📝 SummarXiv

Abstract

Predicting the future evolutionary trajectory of SARS-CoV-2 remains a critical challenge, particularly due to the pivotal role of spike protein mutations. It is therefore essential to develop evolutionary models capable of continuously integrating new experimental data. In this study, we employ a cladogram algorithm that incorporates established assumptions for mutant representation -- using both four-letter and two-letter formats -- along with an n-mer distance algorithm to construct a cladogenetic tree of SARS-CoV-2 mutations. This tree accurately captures the observed changes across macro-lineages.
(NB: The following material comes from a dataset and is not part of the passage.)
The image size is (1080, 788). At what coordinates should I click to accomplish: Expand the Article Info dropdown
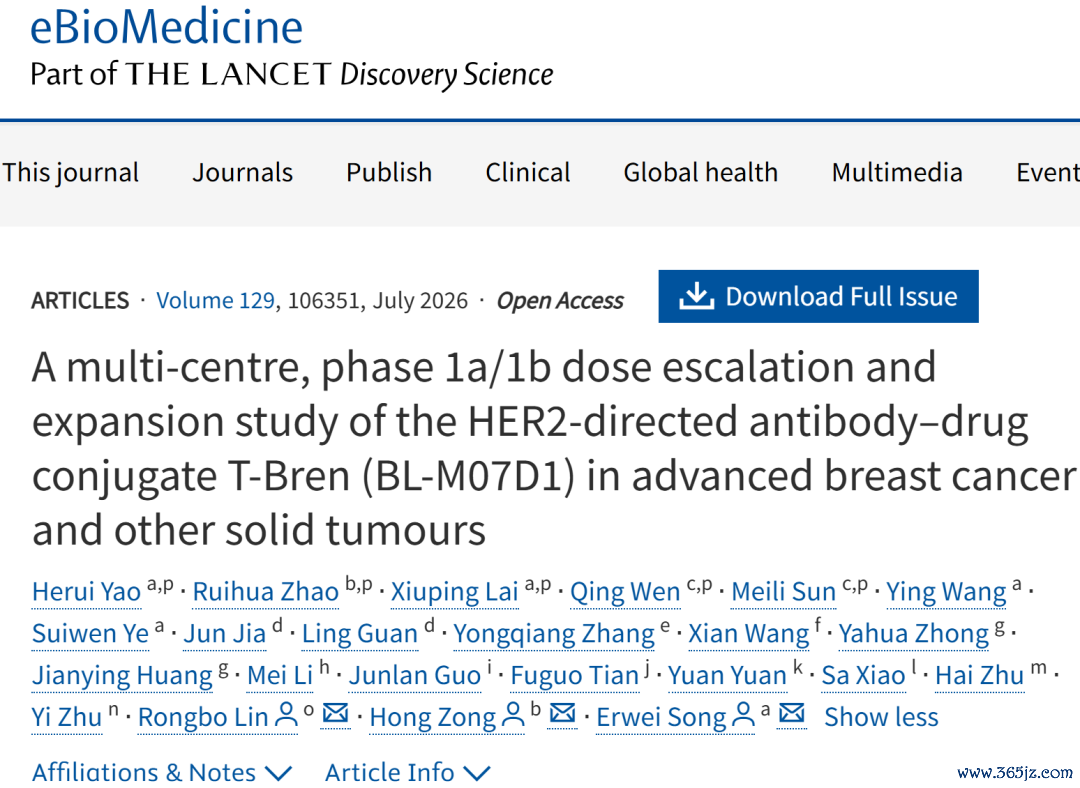[x=408, y=773]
We introduce a stochastic method for generating new strains on this tree based on spike protein mutations. For a given set A of existing mutation sites, we define a set X comprising x randomly generated mutation sites on the spike protein. The intersection of A and X, denoted as set Y, contains y sites. Our analysis indicates that the position of a generated strain on the tree is primarily determined by x. Through large-scale stochastic sampling, we predict the emergence of new macro-lineages. As x increases, the dominance among macro-lineages shifts: lineage O surpasses N, P surpasses O, and eventually Q surpasses P. We identify threshold values of x that delineate transitions between these macro-lineages. Furthermore, we propose an algorithm for predicting the timeline of macro-lineage emergence. In conclusion, our findings demonstrate that SARS-CoV-2 evolution adheres to statistical principles: the emergence of new strains can be driven by randomly generated spike protein sites, and large-scale stochastic sampling reveals evolutionary patterns underlying the rise of distinct macro-lineages.